• _SOLICITUD DADA A_
Responde con base en el fragmento del documento sobre el subsidio:
(i) ¿Qué verbo se dice que está tan de moda?
(ii) ¿Con qué tendría que ser compatible el subsidio al liberarlo?
(iii) ¿A qué condición estaría ligada la renta básica?

• _FRAGMENTO DEL DOCUMENTO_
%%

Una solución a este desafuero podría consistir en liberalizar, ahora que tan de moda está el verbo y su acción, este subsidio. Es decir, liberarlo de esas absurdas trabas haciendo posible que fuera compatible con la obtención de ingresos que el perceptor pudiera lograr por otros medios. Sabiendo, como sabemos todos, que no iban a ser millonarios. En otras palabras, establecer de manera gradual al llegar a estas edades críticas, alguna modalidad de renta básica ligada a la condición de ciudadanía. Se evitarían situaciones tan demoledoras como la que se acaba de poner de relieve.

%%

• _SOLICITUD DADA B_
Por favor, identifica en el listado todas las líneas que contengan la palabra "field" y cópialas.

• _MATERIAL PROPORCIONADO_
%%

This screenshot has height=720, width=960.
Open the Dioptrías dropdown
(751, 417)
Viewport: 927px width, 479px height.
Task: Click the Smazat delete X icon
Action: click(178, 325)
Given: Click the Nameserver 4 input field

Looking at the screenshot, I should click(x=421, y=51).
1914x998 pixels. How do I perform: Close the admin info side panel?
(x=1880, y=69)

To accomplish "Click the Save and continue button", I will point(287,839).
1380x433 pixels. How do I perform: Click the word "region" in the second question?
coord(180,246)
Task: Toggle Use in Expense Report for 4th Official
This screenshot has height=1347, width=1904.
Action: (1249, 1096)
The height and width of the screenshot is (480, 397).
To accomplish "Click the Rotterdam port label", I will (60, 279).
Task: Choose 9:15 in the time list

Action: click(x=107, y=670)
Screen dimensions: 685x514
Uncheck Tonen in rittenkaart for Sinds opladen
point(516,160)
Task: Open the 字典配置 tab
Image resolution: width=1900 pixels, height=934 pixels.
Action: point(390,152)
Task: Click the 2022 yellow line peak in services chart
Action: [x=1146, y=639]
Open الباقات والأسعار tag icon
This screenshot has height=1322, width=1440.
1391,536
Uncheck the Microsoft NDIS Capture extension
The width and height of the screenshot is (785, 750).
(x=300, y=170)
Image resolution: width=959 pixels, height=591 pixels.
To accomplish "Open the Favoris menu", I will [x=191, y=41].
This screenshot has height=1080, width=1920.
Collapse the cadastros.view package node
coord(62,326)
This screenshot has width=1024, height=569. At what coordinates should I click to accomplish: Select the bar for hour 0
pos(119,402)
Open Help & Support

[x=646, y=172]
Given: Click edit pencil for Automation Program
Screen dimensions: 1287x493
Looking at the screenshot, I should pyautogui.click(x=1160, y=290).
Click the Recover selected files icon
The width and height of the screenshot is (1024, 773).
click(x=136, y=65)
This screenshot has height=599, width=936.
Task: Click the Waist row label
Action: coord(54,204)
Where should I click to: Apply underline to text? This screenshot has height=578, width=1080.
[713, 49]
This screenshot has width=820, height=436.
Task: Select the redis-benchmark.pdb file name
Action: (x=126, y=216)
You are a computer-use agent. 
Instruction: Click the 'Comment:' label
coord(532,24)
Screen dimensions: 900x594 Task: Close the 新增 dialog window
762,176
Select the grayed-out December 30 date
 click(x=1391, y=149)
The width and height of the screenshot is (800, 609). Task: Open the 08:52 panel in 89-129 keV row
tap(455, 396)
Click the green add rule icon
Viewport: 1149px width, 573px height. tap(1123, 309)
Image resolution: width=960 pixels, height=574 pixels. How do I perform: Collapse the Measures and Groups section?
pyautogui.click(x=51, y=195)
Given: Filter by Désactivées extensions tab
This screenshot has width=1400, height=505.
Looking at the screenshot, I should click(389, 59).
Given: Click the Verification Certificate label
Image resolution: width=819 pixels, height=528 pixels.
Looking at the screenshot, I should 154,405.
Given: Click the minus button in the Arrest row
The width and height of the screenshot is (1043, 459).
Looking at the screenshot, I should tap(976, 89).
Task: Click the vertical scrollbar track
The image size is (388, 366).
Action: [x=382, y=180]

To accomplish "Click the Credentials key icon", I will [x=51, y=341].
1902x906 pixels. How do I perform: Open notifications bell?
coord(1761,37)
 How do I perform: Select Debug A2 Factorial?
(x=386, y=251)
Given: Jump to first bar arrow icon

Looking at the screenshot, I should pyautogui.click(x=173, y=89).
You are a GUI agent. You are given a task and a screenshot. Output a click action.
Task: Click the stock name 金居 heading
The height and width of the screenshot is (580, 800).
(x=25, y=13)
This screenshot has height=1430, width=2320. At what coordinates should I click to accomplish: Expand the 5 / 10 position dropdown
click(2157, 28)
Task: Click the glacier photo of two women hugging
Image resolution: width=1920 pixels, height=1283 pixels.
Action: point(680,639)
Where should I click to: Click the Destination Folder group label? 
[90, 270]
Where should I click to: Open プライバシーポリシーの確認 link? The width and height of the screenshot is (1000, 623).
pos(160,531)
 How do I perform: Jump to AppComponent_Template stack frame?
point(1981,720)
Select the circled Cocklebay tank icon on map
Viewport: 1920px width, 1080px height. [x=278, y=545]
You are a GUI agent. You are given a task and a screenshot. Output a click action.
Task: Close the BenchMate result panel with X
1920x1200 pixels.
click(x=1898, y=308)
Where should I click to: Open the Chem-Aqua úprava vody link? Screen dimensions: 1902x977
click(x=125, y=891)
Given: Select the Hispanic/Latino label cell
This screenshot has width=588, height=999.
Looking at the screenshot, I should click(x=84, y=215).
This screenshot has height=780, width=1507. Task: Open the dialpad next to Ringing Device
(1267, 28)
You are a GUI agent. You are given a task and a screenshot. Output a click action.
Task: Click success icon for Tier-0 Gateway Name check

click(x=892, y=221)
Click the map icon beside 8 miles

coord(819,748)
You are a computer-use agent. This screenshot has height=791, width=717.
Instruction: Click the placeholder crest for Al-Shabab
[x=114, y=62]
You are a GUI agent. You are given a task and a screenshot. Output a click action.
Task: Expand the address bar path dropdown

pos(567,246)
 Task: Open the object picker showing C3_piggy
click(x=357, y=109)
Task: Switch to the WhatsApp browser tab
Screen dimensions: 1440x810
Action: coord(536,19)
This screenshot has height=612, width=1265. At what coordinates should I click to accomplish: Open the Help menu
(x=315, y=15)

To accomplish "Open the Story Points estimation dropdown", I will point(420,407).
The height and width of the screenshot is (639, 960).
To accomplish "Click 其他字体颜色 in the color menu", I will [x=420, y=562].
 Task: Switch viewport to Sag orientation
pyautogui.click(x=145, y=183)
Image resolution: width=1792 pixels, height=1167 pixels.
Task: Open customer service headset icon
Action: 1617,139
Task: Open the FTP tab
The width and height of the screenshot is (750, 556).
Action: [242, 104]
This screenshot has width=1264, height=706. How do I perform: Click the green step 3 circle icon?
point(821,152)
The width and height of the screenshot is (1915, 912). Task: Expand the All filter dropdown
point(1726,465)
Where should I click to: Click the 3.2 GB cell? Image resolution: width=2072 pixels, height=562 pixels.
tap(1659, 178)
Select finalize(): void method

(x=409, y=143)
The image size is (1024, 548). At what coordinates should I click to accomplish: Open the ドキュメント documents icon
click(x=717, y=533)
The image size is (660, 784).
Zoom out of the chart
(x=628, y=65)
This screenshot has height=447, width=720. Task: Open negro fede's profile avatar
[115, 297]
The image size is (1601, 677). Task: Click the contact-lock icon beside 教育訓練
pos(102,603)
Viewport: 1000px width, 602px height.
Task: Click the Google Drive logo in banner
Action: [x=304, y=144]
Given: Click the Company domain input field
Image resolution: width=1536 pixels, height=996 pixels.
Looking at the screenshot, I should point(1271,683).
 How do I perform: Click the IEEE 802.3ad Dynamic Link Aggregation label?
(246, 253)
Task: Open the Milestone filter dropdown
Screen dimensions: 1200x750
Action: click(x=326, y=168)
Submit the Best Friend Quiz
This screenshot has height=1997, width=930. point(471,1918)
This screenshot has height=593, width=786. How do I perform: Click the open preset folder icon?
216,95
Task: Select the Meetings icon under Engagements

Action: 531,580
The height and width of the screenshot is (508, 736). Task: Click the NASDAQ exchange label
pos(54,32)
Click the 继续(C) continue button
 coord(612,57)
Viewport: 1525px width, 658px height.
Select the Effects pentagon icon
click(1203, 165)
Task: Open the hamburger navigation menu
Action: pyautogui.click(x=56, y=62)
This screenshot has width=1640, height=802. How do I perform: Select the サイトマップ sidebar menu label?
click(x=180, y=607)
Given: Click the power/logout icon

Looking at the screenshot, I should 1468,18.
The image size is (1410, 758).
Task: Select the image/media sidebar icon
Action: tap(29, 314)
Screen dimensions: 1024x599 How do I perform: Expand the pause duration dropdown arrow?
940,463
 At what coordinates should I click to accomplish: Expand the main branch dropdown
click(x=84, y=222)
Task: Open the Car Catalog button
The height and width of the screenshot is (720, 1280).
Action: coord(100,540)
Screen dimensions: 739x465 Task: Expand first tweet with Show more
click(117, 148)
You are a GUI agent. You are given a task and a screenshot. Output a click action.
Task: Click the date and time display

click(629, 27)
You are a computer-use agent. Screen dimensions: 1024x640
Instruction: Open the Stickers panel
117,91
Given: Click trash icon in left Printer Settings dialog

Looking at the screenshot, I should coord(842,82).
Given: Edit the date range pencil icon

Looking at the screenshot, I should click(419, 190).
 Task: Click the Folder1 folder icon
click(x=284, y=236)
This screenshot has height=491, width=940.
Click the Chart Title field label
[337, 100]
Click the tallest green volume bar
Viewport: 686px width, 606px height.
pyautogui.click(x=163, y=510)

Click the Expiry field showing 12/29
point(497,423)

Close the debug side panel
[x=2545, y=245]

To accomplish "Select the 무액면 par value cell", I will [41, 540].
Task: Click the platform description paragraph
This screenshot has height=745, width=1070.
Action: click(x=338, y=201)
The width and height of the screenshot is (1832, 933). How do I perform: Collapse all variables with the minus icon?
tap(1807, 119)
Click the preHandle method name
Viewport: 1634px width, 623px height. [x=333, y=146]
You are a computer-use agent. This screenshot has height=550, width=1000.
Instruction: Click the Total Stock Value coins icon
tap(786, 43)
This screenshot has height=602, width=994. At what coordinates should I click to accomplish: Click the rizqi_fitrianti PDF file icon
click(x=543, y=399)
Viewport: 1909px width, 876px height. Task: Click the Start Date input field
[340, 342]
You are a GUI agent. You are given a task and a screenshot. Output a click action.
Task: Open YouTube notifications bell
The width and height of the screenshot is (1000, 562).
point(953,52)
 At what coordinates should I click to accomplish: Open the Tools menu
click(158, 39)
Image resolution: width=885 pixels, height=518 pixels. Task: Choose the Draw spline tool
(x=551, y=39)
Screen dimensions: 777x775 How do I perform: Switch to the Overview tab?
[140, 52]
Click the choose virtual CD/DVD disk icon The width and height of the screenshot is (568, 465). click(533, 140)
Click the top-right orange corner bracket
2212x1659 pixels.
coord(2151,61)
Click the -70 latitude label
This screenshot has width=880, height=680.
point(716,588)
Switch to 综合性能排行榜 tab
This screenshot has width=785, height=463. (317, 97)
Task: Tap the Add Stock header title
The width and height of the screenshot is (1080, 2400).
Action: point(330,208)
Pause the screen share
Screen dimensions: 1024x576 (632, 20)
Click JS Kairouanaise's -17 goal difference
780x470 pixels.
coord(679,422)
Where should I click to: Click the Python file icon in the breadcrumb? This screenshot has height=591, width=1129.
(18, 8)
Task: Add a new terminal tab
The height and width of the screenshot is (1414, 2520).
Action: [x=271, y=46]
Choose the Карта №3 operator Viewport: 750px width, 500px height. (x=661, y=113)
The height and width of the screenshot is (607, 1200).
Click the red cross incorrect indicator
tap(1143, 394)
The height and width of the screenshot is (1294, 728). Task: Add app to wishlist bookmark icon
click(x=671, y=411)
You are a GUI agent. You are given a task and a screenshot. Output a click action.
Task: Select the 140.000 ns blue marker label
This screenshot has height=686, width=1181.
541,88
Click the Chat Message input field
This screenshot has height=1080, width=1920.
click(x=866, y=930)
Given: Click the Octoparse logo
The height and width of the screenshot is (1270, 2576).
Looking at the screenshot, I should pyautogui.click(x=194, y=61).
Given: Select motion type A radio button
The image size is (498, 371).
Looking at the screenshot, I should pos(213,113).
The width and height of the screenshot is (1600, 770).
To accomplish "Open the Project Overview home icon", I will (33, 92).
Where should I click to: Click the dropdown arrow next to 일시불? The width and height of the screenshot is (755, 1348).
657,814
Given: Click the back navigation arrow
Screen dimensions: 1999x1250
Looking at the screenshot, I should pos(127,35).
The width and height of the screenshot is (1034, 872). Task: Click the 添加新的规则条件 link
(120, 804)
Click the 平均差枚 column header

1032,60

%%

• _RESPUESTA FINAL A_
(i) Liberalizar.
(ii) Con la obtención de ingresos que el perceptor pudiera lograr por otros medios.
(iii) A la condición de ciudadanía.

• _RESPUESTA FINAL B_
Given: Click the Nameserver 4 input field
Given: Click the Company domain input field
Click the Chart Title field label
Click the Expiry field showing 12/29
Viewport: 1909px width, 876px height. Task: Click the Start Date input field
Click the Chat Message input field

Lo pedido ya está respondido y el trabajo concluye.